İran rejimlerinin Farslar haricindeki milletlere karşı politikası, Siyonistlerin Filistin’deki politikasından farksız görünmektedir. Bu politikada diğer milletlerin hakları görmezden gelinmekte ve başta İnsan Hakları Evrensel Bildirgesi ile Kişisel ve Siyasal Haklar Uluslararası Sözleşmesi olmak üzere tüm uluslararası karar, yasa ve sözleşmeler hiçe sayılmaktadır. Bu nedenle İran halklarındaki milletlerin talepleri, merkezi hükümeti hakimiyet ruhu ve Molla hükümeti tarafından zulüm görmüş diğer azınlıkları Farslaştırma noktasından hareketle endişelendirmektedir. Bu ruh 2003’ten sonra Irak’ta da kendisini göstermiştir. Tahran’daki askerler ve sarıklılar, tarihsel olarak Ahvaz’da uygulanan etnik temizlik politikasını Irak’ta da uygulamışlardır.
Siyasi ve milli hareket süreci, İran’ın tüm bölgelerinde devrime doğru ilerlemekte ve bu Molla rejiminin son dönemdeki baskıcı uygulamalarından da anlaşılmaktadır.

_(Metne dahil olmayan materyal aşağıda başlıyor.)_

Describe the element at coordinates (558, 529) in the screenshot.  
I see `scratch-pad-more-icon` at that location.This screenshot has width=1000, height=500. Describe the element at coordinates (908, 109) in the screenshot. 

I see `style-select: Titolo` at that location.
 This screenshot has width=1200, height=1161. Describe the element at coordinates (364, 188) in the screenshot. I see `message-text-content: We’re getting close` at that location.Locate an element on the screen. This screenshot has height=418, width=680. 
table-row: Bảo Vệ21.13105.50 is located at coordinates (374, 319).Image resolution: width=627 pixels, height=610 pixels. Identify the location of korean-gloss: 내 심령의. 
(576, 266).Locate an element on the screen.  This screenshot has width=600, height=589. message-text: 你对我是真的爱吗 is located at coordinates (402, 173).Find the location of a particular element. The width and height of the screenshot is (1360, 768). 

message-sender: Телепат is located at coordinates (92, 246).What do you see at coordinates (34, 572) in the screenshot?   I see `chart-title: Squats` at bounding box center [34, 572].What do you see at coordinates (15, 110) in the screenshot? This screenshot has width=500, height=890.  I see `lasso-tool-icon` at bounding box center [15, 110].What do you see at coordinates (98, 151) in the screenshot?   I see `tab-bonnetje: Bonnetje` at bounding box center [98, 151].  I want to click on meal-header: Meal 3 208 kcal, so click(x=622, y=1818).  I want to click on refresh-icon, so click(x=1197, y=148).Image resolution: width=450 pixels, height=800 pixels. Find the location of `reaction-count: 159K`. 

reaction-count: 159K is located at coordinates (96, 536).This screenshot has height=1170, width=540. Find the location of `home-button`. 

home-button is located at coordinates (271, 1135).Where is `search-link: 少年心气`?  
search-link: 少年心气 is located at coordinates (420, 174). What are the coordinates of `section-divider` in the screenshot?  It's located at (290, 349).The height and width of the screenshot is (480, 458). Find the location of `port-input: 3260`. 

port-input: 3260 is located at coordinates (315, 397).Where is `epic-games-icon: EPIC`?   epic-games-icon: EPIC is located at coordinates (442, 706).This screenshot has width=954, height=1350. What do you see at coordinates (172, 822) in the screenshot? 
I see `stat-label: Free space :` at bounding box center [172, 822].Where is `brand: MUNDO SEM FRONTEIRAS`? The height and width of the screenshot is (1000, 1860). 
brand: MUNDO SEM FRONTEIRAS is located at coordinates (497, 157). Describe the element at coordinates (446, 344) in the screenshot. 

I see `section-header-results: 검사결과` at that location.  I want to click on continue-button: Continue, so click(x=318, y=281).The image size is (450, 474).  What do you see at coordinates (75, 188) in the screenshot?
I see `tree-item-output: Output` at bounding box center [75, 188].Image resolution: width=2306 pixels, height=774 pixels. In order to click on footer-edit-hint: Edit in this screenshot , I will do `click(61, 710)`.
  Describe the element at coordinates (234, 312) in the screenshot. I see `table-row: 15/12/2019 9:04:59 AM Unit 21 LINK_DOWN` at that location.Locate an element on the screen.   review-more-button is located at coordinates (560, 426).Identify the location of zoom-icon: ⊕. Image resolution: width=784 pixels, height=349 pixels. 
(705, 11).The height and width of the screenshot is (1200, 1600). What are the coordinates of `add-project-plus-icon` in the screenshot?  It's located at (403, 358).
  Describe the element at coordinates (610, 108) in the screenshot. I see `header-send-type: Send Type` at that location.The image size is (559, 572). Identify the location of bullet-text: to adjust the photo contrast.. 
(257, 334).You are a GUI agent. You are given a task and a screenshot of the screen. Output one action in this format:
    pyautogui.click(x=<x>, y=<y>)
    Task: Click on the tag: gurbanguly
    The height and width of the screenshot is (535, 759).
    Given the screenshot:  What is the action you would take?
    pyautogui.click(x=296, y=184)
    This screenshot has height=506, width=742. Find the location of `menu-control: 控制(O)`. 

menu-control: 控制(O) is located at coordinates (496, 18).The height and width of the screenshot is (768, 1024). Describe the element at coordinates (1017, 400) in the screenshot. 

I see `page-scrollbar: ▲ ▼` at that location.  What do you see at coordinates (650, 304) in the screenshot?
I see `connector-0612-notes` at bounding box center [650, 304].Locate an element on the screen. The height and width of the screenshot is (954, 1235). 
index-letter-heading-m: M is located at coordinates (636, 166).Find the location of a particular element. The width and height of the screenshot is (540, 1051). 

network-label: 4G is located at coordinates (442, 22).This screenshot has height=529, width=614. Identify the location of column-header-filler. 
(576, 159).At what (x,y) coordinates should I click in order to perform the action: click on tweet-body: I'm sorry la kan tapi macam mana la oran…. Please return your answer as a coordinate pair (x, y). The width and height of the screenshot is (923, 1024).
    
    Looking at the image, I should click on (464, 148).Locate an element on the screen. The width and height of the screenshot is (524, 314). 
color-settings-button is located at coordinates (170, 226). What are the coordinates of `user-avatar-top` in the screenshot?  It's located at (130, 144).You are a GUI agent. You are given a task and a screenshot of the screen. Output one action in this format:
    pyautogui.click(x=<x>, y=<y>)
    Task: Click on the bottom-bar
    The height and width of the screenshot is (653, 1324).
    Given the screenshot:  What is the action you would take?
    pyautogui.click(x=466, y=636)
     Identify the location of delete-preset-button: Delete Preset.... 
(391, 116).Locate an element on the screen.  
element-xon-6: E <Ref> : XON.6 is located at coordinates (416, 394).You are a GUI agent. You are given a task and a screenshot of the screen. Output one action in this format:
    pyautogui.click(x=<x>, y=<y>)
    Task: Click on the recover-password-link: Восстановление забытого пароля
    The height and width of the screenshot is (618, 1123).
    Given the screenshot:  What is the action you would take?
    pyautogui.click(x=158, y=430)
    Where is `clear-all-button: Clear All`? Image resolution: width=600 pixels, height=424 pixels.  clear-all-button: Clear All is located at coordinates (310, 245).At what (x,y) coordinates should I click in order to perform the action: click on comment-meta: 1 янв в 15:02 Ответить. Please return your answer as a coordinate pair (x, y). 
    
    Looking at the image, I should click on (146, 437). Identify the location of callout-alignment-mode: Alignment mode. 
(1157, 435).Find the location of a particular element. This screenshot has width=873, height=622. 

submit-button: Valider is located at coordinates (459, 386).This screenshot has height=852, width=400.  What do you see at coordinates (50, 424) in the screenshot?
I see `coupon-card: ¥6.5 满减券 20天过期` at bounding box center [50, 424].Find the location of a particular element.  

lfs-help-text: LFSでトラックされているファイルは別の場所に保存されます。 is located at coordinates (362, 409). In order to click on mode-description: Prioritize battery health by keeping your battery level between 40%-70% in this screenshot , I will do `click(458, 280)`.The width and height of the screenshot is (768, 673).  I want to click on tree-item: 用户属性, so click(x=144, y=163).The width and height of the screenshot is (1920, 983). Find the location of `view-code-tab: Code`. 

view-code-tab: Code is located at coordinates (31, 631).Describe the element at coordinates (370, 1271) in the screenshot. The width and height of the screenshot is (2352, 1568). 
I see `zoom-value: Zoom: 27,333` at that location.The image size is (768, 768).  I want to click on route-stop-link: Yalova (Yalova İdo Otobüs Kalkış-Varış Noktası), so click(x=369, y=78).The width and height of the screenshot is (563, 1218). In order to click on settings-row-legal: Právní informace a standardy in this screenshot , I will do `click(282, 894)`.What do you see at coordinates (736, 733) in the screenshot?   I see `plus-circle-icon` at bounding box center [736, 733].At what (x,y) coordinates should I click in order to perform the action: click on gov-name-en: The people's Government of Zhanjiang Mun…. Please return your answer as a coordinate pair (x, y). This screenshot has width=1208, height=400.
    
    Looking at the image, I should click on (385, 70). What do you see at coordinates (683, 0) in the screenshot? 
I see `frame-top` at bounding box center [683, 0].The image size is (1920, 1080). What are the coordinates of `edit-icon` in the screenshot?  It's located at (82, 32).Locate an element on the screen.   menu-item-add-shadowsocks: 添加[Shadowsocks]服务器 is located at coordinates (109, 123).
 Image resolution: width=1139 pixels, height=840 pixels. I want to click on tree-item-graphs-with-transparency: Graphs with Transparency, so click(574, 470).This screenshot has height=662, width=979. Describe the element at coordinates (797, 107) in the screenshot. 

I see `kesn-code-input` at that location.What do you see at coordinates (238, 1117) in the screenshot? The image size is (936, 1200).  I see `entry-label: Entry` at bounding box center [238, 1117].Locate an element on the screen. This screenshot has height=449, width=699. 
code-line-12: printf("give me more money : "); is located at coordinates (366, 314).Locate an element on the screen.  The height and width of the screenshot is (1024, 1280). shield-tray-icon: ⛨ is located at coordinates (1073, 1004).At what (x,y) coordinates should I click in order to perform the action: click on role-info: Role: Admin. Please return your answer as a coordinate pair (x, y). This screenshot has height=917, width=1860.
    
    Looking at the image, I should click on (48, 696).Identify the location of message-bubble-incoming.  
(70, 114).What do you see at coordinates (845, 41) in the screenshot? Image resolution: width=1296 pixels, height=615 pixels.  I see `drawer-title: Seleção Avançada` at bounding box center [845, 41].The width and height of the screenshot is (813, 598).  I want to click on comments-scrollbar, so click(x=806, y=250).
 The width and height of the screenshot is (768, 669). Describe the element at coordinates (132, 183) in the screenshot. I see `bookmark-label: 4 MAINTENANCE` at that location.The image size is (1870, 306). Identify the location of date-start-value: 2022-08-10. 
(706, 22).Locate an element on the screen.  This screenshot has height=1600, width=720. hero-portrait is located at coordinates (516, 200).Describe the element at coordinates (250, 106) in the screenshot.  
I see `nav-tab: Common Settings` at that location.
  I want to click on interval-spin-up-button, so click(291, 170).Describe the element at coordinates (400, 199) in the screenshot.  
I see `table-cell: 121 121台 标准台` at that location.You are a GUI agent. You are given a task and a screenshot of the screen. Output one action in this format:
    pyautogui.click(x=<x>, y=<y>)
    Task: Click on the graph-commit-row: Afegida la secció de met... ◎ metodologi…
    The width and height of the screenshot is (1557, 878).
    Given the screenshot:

Hatta Suriye, Lübnan ve Irak’ta BESİC ve Kudüs Gücü’nün ulaştığı tüm bölgelerde de yoğunlaşan idamlar ve tutukluların ailelerinin en ağır cezalarla tehdit edilmesinde de görülmektedir. Ayrıca halk düzeyinde yaşanan kötü ekonomik durum da cabasıdır. Siyasal rejim ise İslami olduğunu iddia eden zulüm cumhuriyetinin “polis devleti” koruması altında yolsuzluk, hırsızlık ve yağmalarla içeriden çürümektedir. Başında İran halklarının durduğu öfke patlaması, şimdi (zor şartlarda bulunan Ahvar halkının hareketi de dahil) içerisinde ortaya çıkmayı bekleyen dinamik gelişmeler barındırmaktadır.
Arap Baharı devrimlerinin şu ana dek ortaya koymuş olduğu en önemli şeylerden biri, halkların uzun süre esaretini kırmış ve tarihin kapılarının önlerinde açarak onları özgürleşmeye, izole olduğu dünyayla barışmaya, yeniden mahrum edildiği çağa dahil olmaya ve yalnızca tüketicisi olması istenen medeni kazanımların olumlu bir katılımcısı olmaya teşvik etmiştir. Son dönemde umudunu kaybeden, değişim konusunda karamsarlığa kapılan ve Arapların tarihten çekildiğini söyleyenler, istibdat, yolsuzluk ve işgallerin hiçbir halk için kader olmadığını görmüştür. Çünkü umut ölmez. Umut olmadan onur, özgürlük, medeniyet ve hayat da olmaz.